The Czech consortium of Tomato Production, their technical partners AV MEDIA and creative company, The Macula, recently produced a stunning videomapping show on Liverpool’s waterfront. Using exclusively Christie top-of-the-range projection, they helped the City’s landmark Grade 1-listed Royal Liver Building celebrate its centenary, while marking the opening of the Museum of Liverpool — the largest newly-built national museum in Britain for more than a century. With both buildings sited at the Pier Head the event was fittingly entitled Reflection on the Waterfront.
The showstopper on each of the three nights was the pixel-mapping extravaganza, titled The Macula Spectacular. When the tender was issued by City of Liverpool’s cultural department The Macula bid successfully after the organisers had witnessed the consortium’s video projection for Prague’s 600th Anniversary show, projected onto the city’s Astronomical Clock. However, this event marked their debut in the UK.
The contract required carefully, geometry-aligned projection onto the two buildings — the history of Liverpool onto the Royal Liver Building and a series of modern art projections onto the Museum, which had been opened just days earlier.
For the former, two Christie Solaria CP2230 digital cinema projectors were deployed. Outputting over 30,000 lumens, this is the brightest digital cinema projector for screens nearly 100 feet wide, and without its dedicated pedestal, this DCI-compliant device can be installed nearly anywhere. For the Museum projection, a further CP2230, with DCI kit, was detailed, along with two HD18K’s. The projectors — all owned by AV MEDIA Group — were fitted with either 1.1-1.4:1 or 1.8.-2.6:1 HD zoom lens.

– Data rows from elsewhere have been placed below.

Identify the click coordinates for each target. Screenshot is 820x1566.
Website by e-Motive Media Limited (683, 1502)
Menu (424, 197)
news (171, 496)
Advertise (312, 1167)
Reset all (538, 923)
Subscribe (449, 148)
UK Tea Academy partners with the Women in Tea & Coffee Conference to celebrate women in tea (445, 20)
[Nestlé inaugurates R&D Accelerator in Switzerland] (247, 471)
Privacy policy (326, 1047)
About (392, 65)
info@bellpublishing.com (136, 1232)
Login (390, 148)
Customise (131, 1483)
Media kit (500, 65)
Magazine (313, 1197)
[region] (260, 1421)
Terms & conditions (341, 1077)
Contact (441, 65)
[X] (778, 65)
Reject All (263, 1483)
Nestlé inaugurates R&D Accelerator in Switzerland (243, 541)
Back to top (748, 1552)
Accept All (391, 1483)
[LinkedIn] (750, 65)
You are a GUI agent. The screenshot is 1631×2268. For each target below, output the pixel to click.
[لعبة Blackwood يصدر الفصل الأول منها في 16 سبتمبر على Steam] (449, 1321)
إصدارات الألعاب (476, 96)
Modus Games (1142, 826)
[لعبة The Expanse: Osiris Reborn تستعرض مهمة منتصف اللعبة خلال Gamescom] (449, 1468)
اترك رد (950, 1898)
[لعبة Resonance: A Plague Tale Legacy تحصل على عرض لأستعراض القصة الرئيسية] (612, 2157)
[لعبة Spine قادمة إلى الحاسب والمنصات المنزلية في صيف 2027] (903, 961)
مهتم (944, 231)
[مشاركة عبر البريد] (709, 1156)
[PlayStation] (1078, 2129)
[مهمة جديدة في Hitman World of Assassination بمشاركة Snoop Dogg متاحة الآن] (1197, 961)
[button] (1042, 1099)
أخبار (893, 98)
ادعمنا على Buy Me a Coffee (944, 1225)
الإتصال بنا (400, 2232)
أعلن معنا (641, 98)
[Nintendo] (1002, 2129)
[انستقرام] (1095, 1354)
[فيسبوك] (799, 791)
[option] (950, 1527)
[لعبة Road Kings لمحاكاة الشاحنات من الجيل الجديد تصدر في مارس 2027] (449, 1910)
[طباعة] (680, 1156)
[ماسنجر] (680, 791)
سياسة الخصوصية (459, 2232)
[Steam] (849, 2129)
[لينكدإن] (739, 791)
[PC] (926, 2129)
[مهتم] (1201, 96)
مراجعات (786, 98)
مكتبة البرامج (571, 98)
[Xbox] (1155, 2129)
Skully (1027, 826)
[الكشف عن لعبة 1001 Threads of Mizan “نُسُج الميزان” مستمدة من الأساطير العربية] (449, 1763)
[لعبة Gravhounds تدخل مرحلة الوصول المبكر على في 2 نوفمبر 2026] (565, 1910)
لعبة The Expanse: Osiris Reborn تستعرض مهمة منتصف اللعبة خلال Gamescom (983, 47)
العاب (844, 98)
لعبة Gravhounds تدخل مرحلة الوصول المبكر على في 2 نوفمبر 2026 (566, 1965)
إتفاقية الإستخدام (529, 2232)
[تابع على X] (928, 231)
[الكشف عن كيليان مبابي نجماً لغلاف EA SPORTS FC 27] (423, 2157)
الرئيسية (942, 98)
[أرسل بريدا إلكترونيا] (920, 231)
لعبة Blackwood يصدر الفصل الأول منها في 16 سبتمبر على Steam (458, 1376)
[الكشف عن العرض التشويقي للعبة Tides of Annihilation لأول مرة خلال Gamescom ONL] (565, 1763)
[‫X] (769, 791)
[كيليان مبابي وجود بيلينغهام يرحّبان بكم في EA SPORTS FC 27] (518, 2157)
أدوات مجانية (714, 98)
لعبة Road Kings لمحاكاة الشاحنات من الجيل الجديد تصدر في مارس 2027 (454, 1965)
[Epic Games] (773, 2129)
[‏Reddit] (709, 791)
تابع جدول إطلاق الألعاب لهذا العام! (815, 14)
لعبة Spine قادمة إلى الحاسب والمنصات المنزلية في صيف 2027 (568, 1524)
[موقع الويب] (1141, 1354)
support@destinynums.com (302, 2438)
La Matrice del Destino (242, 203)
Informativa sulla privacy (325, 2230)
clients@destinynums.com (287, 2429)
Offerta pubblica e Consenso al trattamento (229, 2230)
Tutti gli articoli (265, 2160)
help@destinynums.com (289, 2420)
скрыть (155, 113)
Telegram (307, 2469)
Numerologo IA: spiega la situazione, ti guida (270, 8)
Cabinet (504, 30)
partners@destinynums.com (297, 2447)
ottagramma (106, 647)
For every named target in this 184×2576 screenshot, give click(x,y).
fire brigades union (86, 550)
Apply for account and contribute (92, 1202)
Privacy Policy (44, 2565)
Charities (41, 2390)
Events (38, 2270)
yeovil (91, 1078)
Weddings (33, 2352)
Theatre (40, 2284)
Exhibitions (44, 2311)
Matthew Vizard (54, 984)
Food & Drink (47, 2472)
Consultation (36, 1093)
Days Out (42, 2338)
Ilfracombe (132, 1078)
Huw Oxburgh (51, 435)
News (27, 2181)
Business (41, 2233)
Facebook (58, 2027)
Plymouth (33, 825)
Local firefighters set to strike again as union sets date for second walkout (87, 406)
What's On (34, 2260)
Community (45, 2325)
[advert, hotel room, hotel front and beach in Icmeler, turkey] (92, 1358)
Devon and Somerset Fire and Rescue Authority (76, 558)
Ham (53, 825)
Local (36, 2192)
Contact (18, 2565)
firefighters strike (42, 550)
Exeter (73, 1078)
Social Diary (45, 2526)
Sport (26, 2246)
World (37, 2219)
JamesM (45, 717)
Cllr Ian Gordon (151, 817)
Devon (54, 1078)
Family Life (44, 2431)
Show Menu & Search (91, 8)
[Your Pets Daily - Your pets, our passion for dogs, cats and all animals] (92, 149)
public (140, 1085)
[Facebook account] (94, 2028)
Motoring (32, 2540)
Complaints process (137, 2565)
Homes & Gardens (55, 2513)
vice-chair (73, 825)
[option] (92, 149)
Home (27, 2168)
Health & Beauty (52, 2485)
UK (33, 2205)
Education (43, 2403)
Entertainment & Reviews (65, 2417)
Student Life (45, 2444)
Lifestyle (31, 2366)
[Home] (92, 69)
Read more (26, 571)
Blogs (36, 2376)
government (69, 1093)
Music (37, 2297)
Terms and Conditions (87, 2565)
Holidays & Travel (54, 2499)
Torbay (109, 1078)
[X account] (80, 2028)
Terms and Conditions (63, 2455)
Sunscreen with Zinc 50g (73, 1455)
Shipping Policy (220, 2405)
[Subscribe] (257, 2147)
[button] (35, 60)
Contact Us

The content was created by The Macula, and while the Museum projection was fed from two coolux media systems the Royal Liver Building show was powered by high powered PC’s running Resolume VJ software which triggered the effects.
Manchester-based, DBN, who handled the architectural lighting, also provided a Hippotizer media server, linked in to the projection system so they could apply block colour, This was mapped exactly to the projection surface area and filled that space for the warm up period before the video show fired up.
While the Museum offered a three-projection 90m x 20m canvas (in 5760 x 1080 widescreen resolution) the Royal Liver Building covered a 48m x 50m surface (with a 2048 x 2160 resolution).
But rigging the system had created its own problems, as AV MEDIA’s project manager, Filip Klein explained. “There were three huge scaffolding towers, up to 15 meters high, with weather proofing. Because it was on the river bank the winds were high — gusting up to 90 meters per second. The projectors were positioned on the stage rostrum, on each of the three towers.”
However, the production team managed to stabilise the projectors, resulting in a stunning 3D audio visual spectacular to mark the occasion.
Each evening the celebrations started around 8.30pm with a special musical performances from blues diva Connie Lush on the Friday, The Royal Liverpool Philharmonic Orchestra on Saturday and blues band 6ix Toys on Sunday, with the remainder of the technical reinforcement provided by locally-based PA company, Adlib. At the same time, throughout each evening giant, beautifully illuminated lanterns representing key points in Liverpool’s history, were on display at the Pier Head complete with illuminated fish swimming in the canal.